● **Stored records**
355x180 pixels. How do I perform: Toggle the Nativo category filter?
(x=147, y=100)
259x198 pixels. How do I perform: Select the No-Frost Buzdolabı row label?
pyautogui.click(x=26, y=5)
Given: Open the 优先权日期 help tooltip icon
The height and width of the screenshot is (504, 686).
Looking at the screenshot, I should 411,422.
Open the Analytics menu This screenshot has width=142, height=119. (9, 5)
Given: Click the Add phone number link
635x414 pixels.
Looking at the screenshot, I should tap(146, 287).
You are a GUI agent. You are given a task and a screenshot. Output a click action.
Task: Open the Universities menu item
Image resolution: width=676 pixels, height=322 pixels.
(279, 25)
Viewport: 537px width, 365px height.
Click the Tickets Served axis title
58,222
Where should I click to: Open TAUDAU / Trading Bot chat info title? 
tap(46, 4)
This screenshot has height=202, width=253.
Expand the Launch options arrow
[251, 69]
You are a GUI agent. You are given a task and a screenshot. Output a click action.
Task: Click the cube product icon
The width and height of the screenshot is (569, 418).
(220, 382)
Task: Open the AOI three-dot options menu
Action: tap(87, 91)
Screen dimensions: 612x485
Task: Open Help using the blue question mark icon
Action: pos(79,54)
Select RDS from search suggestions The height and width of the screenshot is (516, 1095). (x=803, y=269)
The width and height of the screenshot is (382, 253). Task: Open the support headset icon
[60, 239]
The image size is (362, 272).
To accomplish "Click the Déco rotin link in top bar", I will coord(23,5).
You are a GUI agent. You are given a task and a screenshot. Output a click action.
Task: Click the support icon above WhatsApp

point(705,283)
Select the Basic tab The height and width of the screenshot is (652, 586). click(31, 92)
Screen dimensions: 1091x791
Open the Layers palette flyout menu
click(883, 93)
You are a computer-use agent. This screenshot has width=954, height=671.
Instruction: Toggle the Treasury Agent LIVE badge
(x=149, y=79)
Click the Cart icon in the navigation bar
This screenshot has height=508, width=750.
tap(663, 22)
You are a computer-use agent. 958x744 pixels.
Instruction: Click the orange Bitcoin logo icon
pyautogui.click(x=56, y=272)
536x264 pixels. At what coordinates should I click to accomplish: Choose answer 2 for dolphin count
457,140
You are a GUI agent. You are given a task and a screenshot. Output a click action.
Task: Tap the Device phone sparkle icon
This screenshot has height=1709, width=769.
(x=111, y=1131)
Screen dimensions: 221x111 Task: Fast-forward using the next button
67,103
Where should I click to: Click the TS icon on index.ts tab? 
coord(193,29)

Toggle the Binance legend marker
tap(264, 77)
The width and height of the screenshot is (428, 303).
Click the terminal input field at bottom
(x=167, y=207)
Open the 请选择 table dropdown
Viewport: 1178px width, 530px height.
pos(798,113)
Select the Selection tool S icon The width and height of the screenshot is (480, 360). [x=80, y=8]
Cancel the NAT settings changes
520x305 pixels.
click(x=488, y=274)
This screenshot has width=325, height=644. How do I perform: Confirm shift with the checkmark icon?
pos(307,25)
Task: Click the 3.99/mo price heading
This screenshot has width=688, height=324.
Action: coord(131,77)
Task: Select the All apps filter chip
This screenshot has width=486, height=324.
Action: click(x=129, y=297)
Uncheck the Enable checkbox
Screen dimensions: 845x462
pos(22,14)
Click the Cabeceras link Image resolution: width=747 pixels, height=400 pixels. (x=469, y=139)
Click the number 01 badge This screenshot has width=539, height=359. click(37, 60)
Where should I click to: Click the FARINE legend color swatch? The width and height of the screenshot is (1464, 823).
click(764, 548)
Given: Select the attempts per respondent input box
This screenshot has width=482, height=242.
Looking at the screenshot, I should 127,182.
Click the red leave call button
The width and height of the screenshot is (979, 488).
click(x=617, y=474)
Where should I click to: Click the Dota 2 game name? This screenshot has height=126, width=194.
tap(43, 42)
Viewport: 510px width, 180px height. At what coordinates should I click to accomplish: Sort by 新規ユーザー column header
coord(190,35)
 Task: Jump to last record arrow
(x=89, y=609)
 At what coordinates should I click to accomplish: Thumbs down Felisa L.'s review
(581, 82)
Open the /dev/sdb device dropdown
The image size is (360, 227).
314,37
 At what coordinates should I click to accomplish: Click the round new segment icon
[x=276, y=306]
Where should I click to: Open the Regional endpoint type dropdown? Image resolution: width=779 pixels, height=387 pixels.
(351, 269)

● **Brief**
Transcribe the data above completely and exactly.

● **Task response**
355x180 pixels. How do I perform: Toggle the Nativo category filter?
(x=147, y=100)
259x198 pixels. How do I perform: Select the No-Frost Buzdolabı row label?
pyautogui.click(x=26, y=5)
Given: Open the 优先权日期 help tooltip icon
The height and width of the screenshot is (504, 686).
Looking at the screenshot, I should 411,422.
Open the Analytics menu This screenshot has width=142, height=119. (9, 5)
Given: Click the Add phone number link
635x414 pixels.
Looking at the screenshot, I should tap(146, 287).
You are a GUI agent. You are given a task and a screenshot. Output a click action.
Task: Open the Universities menu item
Image resolution: width=676 pixels, height=322 pixels.
(279, 25)
Viewport: 537px width, 365px height.
Click the Tickets Served axis title
58,222
Where should I click to: Open TAUDAU / Trading Bot chat info title? 
tap(46, 4)
This screenshot has height=202, width=253.
Expand the Launch options arrow
[251, 69]
You are a GUI agent. You are given a task and a screenshot. Output a click action.
Task: Click the cube product icon
The width and height of the screenshot is (569, 418).
(220, 382)
Task: Open the AOI three-dot options menu
Action: tap(87, 91)
Screen dimensions: 612x485
Task: Open Help using the blue question mark icon
Action: pos(79,54)
Select RDS from search suggestions The height and width of the screenshot is (516, 1095). (x=803, y=269)
The width and height of the screenshot is (382, 253). Task: Open the support headset icon
[60, 239]
The image size is (362, 272).
To accomplish "Click the Déco rotin link in top bar", I will coord(23,5).
You are a GUI agent. You are given a task and a screenshot. Output a click action.
Task: Click the support icon above WhatsApp

point(705,283)
Select the Basic tab The height and width of the screenshot is (652, 586). click(31, 92)
Screen dimensions: 1091x791
Open the Layers palette flyout menu
click(883, 93)
You are a computer-use agent. This screenshot has width=954, height=671.
Instruction: Toggle the Treasury Agent LIVE badge
(x=149, y=79)
Click the Cart icon in the navigation bar
This screenshot has height=508, width=750.
tap(663, 22)
You are a computer-use agent. 958x744 pixels.
Instruction: Click the orange Bitcoin logo icon
pyautogui.click(x=56, y=272)
536x264 pixels. At what coordinates should I click to accomplish: Choose answer 2 for dolphin count
457,140
You are a GUI agent. You are given a task and a screenshot. Output a click action.
Task: Tap the Device phone sparkle icon
This screenshot has height=1709, width=769.
(x=111, y=1131)
Screen dimensions: 221x111 Task: Fast-forward using the next button
67,103
Where should I click to: Click the TS icon on index.ts tab? 
coord(193,29)

Toggle the Binance legend marker
tap(264, 77)
The width and height of the screenshot is (428, 303).
Click the terminal input field at bottom
(x=167, y=207)
Open the 请选择 table dropdown
Viewport: 1178px width, 530px height.
pos(798,113)
Select the Selection tool S icon The width and height of the screenshot is (480, 360). [x=80, y=8]
Cancel the NAT settings changes
520x305 pixels.
click(x=488, y=274)
This screenshot has width=325, height=644. How do I perform: Confirm shift with the checkmark icon?
pos(307,25)
Task: Click the 3.99/mo price heading
This screenshot has width=688, height=324.
Action: coord(131,77)
Task: Select the All apps filter chip
This screenshot has width=486, height=324.
Action: click(x=129, y=297)
Uncheck the Enable checkbox
Screen dimensions: 845x462
pos(22,14)
Click the Cabeceras link Image resolution: width=747 pixels, height=400 pixels. (x=469, y=139)
Click the number 01 badge This screenshot has width=539, height=359. click(37, 60)
Where should I click to: Click the FARINE legend color swatch? The width and height of the screenshot is (1464, 823).
click(764, 548)
Given: Select the attempts per respondent input box
This screenshot has width=482, height=242.
Looking at the screenshot, I should 127,182.
Click the red leave call button
The width and height of the screenshot is (979, 488).
click(x=617, y=474)
Where should I click to: Click the Dota 2 game name? This screenshot has height=126, width=194.
tap(43, 42)
Viewport: 510px width, 180px height. At what coordinates should I click to accomplish: Sort by 新規ユーザー column header
coord(190,35)
 Task: Jump to last record arrow
(x=89, y=609)
 At what coordinates should I click to accomplish: Thumbs down Felisa L.'s review
(581, 82)
Open the /dev/sdb device dropdown
The image size is (360, 227).
314,37
 At what coordinates should I click to accomplish: Click the round new segment icon
[x=276, y=306]
Where should I click to: Open the Regional endpoint type dropdown? Image resolution: width=779 pixels, height=387 pixels.
(351, 269)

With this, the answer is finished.